(Record set begins)

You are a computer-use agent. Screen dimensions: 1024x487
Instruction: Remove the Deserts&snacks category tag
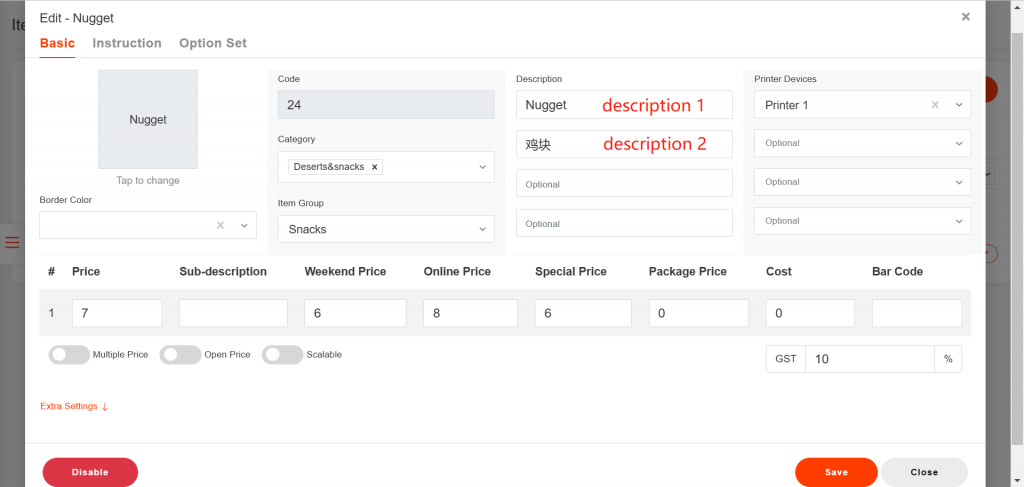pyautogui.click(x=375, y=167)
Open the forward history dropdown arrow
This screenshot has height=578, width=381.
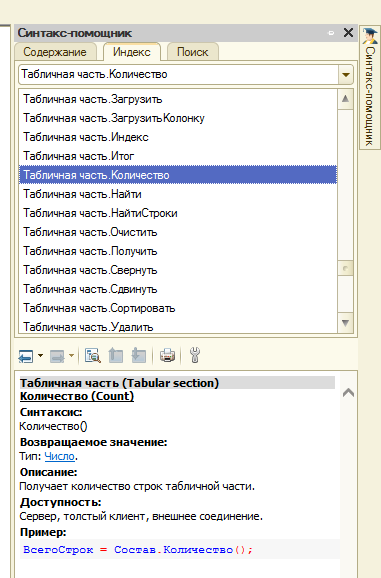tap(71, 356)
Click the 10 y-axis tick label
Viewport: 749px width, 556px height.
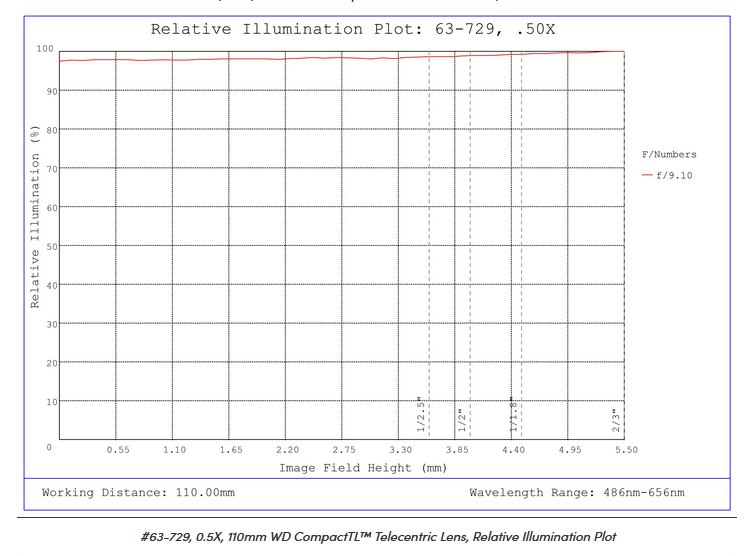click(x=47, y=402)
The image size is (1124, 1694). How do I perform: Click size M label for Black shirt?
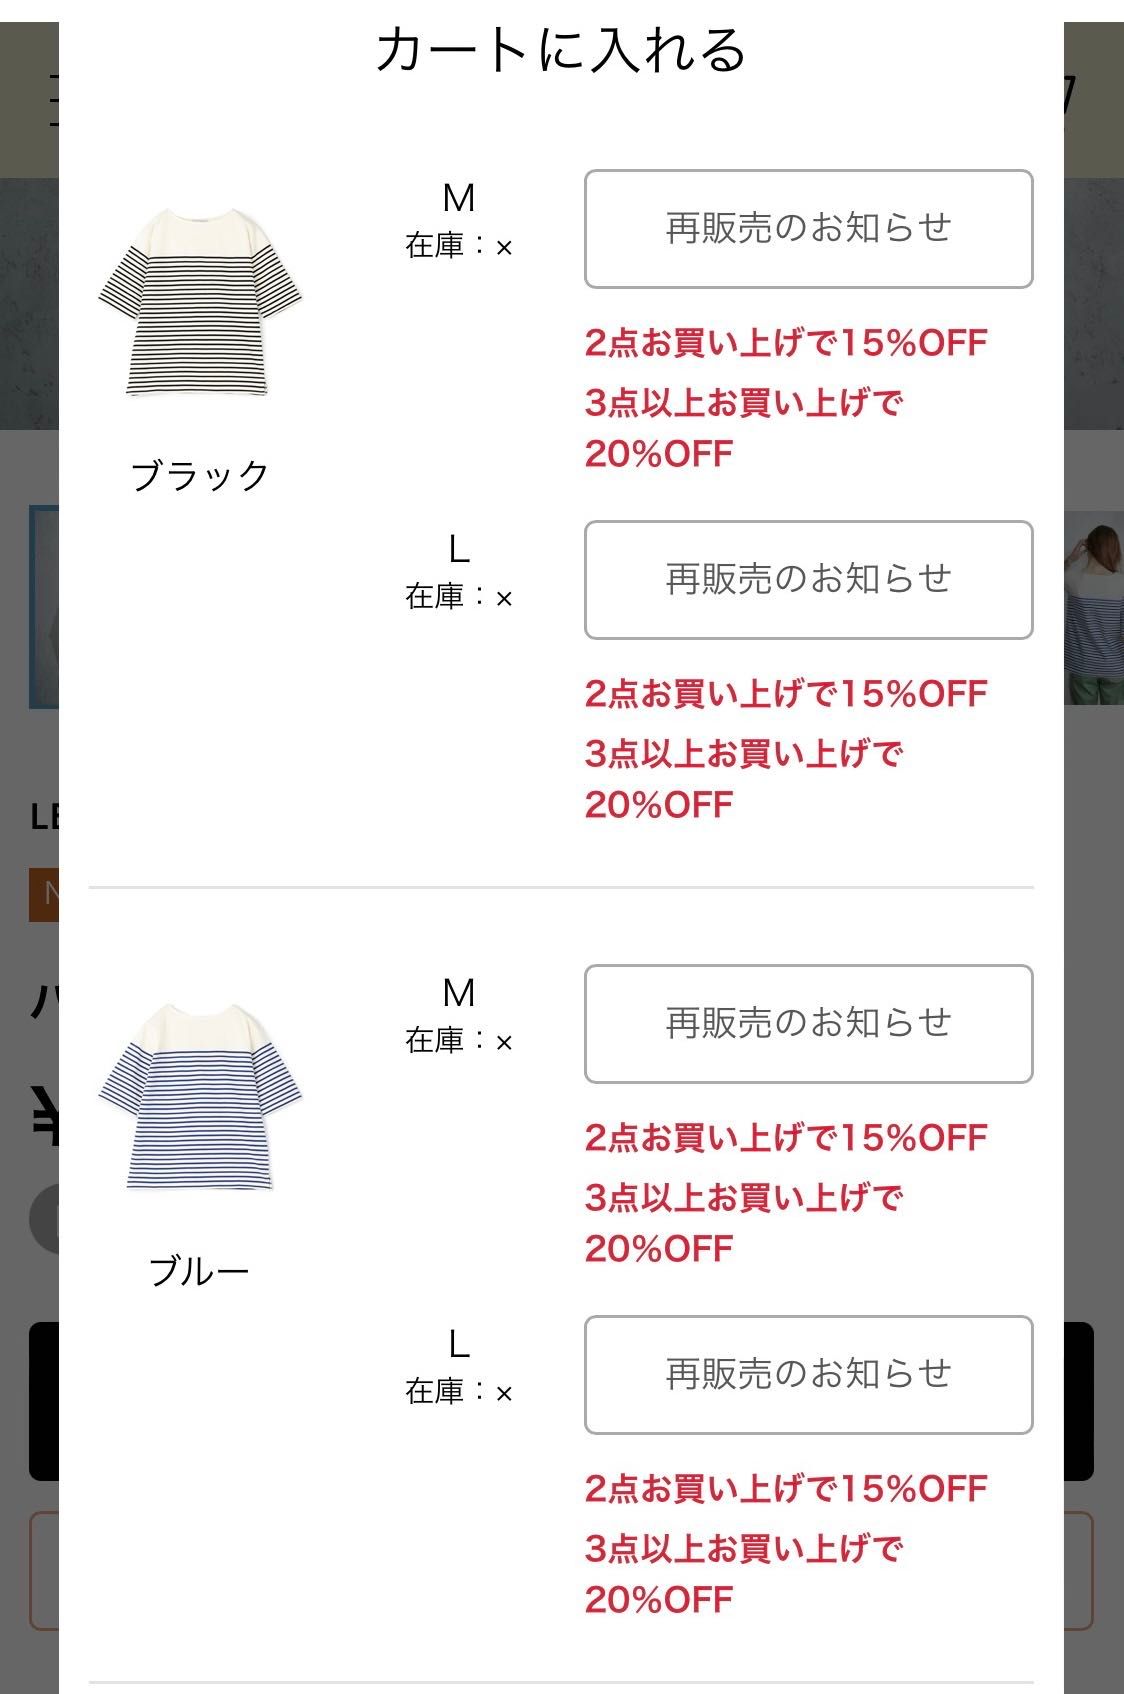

(Record set ends)

#### [Instructions to follow]
Using the listing above, report each line that mentions the word "label".

#### [Task answer]
Click the 10 y-axis tick label
The image size is (1124, 1694). How do I perform: Click size M label for Black shirt?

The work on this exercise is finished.